But then Bob McDonnell used the same terminology to the Fairfax County Chamber of Commerce last week. Speaking of the ’04 reform that stabilized the state budget and put Virginia on the path to being named the best state for business on a yearly basis since, McDonnell dismissed the bipartisan move as, you guessed it, “the largest tax increase in Virginia history.”

“I did not think it was the right vote at the time, because the kind of governor that I’m going to be is to find ways to do things better,” said McDonnell, basically begging Mark Warner to get involved in the ’09 governor’s race, and Warner took the bait, joining with retired State Senate Republican Majority Leader John Chichester on a conference call arranged by the Creigh Deeds gubernatorial campaign to counter the McDonnell smear.

“Bob McDonnell reaffirmed the fact that he would not have joined with the bipartisan coalition in 2004 that supported the structural budget reform that we were able to pass. This was after two and a half years of major cuts to virtually every part of state government, after putting in place new business practices in place to try to reform state spending, and we were still confronted with a structural budget deficit. This was confirmed by the fact that the bond-rating agencies put our credit rating at risk,” Warner told reporters on the call.

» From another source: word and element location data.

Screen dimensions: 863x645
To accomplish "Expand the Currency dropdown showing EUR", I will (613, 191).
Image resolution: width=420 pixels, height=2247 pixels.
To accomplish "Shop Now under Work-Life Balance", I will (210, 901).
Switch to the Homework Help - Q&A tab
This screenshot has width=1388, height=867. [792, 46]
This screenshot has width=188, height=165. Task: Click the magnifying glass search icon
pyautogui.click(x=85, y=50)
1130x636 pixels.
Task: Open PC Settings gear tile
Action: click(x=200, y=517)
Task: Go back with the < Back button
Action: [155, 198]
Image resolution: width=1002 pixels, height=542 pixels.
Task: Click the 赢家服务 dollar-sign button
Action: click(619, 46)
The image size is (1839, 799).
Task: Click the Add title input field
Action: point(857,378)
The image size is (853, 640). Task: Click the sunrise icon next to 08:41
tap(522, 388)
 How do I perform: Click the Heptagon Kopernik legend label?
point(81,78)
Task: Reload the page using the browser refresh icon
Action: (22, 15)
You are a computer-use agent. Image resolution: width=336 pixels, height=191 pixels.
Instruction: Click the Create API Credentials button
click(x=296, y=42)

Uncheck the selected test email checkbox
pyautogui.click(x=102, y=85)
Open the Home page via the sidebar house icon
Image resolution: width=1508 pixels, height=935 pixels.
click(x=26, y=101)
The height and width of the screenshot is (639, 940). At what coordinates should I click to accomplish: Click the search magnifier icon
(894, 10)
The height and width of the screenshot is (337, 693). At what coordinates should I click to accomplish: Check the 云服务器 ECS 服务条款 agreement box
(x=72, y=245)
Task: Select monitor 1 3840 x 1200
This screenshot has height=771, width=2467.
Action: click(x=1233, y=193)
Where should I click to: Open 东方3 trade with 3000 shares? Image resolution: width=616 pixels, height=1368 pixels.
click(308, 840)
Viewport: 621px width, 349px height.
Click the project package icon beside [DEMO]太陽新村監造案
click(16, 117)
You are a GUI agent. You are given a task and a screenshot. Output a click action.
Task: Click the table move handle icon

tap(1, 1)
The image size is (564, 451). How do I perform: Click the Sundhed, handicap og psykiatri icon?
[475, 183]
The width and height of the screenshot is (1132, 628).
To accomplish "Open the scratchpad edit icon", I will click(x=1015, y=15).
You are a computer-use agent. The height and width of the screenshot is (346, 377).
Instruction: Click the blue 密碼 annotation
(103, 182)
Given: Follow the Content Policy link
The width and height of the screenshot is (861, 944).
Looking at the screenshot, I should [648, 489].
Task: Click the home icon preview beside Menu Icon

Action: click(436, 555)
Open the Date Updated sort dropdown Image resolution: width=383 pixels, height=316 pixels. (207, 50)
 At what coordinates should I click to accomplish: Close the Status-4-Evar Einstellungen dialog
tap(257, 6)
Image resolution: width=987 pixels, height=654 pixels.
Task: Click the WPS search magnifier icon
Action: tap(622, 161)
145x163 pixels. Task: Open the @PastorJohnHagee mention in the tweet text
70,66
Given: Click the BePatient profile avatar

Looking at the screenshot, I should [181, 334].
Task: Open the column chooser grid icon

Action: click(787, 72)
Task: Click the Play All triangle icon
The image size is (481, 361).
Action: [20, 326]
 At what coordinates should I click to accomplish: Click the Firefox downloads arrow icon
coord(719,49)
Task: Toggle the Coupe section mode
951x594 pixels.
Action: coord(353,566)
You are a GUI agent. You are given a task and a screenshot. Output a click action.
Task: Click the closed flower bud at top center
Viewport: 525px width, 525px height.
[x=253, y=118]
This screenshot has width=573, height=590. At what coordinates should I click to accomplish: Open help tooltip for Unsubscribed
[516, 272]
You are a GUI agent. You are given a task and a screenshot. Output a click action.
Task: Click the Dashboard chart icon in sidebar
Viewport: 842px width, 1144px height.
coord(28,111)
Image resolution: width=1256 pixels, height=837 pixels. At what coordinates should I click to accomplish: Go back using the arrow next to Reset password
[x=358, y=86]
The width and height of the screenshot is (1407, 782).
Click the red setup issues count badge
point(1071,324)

“We recognized that once we came out of the recession we were still going to be in a deficit posture, unless we came way out of it, and even if we did, it would be a temporary affair. So we had to cure the structural imbalance. And of course we weren’t the only ones who knew that. Wall Street knew that as well,” Chichester reminded.
I understand McDonnell’s dilemma here. It’s political more than good policy. A Republican candidate for elected office can’t talk about taxes in any other way than to refer to them as being automatically bad. Especially when that same Republican candidate is trying to use the tax issue to divert attention away from his real focal point in the social-policy arena as a budding social engineer.

It’s a shame, that. Good politics ends up getting in the way of good government.

“In one of those moments that I wish we would actually see more of up here on Capitol Hill, Democrats and Republicans in large numbers left their Ds and Rs at the door and put Virginia first. It was a hard vote, but people in both parties, in major numbers, stepped up. And what I find disappointing is that again Mr. McDonnell says it was not the right approach when if we hadn’t acted this way, Virginia’s budget would now look like California’s,” Warner said.